• [Task statement] Edit the material below so that "How do I perform" becomes "How should I carry out" wherever it occurs, keeping every other part unchanged.

* START Data to process *

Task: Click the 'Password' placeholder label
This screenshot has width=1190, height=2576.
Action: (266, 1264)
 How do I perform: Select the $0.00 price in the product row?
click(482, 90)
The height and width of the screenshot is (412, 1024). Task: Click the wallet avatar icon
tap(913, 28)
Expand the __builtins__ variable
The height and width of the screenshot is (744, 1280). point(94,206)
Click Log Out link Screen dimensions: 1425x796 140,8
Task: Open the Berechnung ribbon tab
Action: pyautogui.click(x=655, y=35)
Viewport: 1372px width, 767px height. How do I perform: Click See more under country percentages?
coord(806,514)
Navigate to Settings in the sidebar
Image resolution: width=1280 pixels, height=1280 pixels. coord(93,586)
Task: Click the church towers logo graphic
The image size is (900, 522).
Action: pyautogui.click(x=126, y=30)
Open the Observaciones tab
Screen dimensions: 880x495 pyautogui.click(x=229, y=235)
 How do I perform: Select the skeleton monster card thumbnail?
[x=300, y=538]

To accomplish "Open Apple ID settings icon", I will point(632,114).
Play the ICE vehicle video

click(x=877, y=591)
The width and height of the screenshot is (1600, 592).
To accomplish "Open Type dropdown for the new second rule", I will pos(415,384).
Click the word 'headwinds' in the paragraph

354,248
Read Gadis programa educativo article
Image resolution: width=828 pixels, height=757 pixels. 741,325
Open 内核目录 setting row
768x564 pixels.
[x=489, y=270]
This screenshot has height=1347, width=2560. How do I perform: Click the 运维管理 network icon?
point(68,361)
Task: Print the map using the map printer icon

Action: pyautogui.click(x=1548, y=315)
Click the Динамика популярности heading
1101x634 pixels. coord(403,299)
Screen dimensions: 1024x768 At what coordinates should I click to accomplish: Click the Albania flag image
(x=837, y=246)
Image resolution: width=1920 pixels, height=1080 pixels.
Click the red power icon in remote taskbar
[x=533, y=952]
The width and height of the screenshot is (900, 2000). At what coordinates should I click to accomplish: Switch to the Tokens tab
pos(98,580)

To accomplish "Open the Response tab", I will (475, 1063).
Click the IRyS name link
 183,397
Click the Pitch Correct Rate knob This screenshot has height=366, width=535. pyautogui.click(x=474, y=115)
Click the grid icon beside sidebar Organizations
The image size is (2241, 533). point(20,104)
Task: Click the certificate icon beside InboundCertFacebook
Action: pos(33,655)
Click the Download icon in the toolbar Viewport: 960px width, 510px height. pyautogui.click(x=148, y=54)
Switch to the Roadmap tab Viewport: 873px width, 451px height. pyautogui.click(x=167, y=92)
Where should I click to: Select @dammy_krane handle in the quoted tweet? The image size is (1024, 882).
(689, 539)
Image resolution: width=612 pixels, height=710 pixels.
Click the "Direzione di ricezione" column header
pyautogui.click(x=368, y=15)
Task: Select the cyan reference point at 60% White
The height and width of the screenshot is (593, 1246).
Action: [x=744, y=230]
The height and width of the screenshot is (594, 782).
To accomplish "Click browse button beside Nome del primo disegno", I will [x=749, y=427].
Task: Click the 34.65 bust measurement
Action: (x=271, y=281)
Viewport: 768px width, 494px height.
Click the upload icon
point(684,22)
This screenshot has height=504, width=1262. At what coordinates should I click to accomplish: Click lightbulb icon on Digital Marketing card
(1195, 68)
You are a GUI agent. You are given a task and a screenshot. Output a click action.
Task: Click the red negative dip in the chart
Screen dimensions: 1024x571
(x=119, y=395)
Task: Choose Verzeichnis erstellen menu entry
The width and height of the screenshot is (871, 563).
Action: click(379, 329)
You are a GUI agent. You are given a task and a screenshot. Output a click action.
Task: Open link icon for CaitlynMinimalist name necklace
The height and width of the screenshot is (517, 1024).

* END Data to process *

• [Right answer]
Task: Click the 'Password' placeholder label
This screenshot has width=1190, height=2576.
Action: (266, 1264)
 How should I carry out: Select the $0.00 price in the product row?
click(482, 90)
The height and width of the screenshot is (412, 1024). Task: Click the wallet avatar icon
tap(913, 28)
Expand the __builtins__ variable
The height and width of the screenshot is (744, 1280). point(94,206)
Click Log Out link Screen dimensions: 1425x796 140,8
Task: Open the Berechnung ribbon tab
Action: pyautogui.click(x=655, y=35)
Viewport: 1372px width, 767px height. How should I carry out: Click See more under country percentages?
coord(806,514)
Navigate to Settings in the sidebar
Image resolution: width=1280 pixels, height=1280 pixels. coord(93,586)
Task: Click the church towers logo graphic
The image size is (900, 522).
Action: pyautogui.click(x=126, y=30)
Open the Observaciones tab
Screen dimensions: 880x495 pyautogui.click(x=229, y=235)
 How should I carry out: Select the skeleton monster card thumbnail?
[x=300, y=538]

To accomplish "Open Apple ID settings icon", I will point(632,114).
Play the ICE vehicle video

click(x=877, y=591)
The width and height of the screenshot is (1600, 592).
To accomplish "Open Type dropdown for the new second rule", I will pos(415,384).
Click the word 'headwinds' in the paragraph

354,248
Read Gadis programa educativo article
Image resolution: width=828 pixels, height=757 pixels. 741,325
Open 内核目录 setting row
768x564 pixels.
[x=489, y=270]
This screenshot has height=1347, width=2560. How should I carry out: Click the 运维管理 network icon?
point(68,361)
Task: Print the map using the map printer icon

Action: pyautogui.click(x=1548, y=315)
Click the Динамика популярности heading
1101x634 pixels. coord(403,299)
Screen dimensions: 1024x768 At what coordinates should I click to accomplish: Click the Albania flag image
(x=837, y=246)
Image resolution: width=1920 pixels, height=1080 pixels.
Click the red power icon in remote taskbar
[x=533, y=952]
The width and height of the screenshot is (900, 2000). At what coordinates should I click to accomplish: Switch to the Tokens tab
pos(98,580)

To accomplish "Open the Response tab", I will (475, 1063).
Click the IRyS name link
 183,397
Click the Pitch Correct Rate knob This screenshot has height=366, width=535. pyautogui.click(x=474, y=115)
Click the grid icon beside sidebar Organizations
The image size is (2241, 533). point(20,104)
Task: Click the certificate icon beside InboundCertFacebook
Action: pos(33,655)
Click the Download icon in the toolbar Viewport: 960px width, 510px height. pyautogui.click(x=148, y=54)
Switch to the Roadmap tab Viewport: 873px width, 451px height. pyautogui.click(x=167, y=92)
Where should I click to: Select @dammy_krane handle in the quoted tweet? The image size is (1024, 882).
(689, 539)
Image resolution: width=612 pixels, height=710 pixels.
Click the "Direzione di ricezione" column header
pyautogui.click(x=368, y=15)
Task: Select the cyan reference point at 60% White
The height and width of the screenshot is (593, 1246).
Action: [x=744, y=230]
The height and width of the screenshot is (594, 782).
To accomplish "Click browse button beside Nome del primo disegno", I will [x=749, y=427].
Task: Click the 34.65 bust measurement
Action: (x=271, y=281)
Viewport: 768px width, 494px height.
Click the upload icon
point(684,22)
This screenshot has height=504, width=1262. At what coordinates should I click to accomplish: Click lightbulb icon on Digital Marketing card
(1195, 68)
You are a GUI agent. You are given a task and a screenshot. Output a click action.
Task: Click the red negative dip in the chart
Screen dimensions: 1024x571
(x=119, y=395)
Task: Choose Verzeichnis erstellen menu entry
The width and height of the screenshot is (871, 563).
Action: click(379, 329)
You are a GUI agent. You are given a task and a screenshot. Output a click action.
Task: Open link icon for CaitlynMinimalist name necklace
The height and width of the screenshot is (517, 1024).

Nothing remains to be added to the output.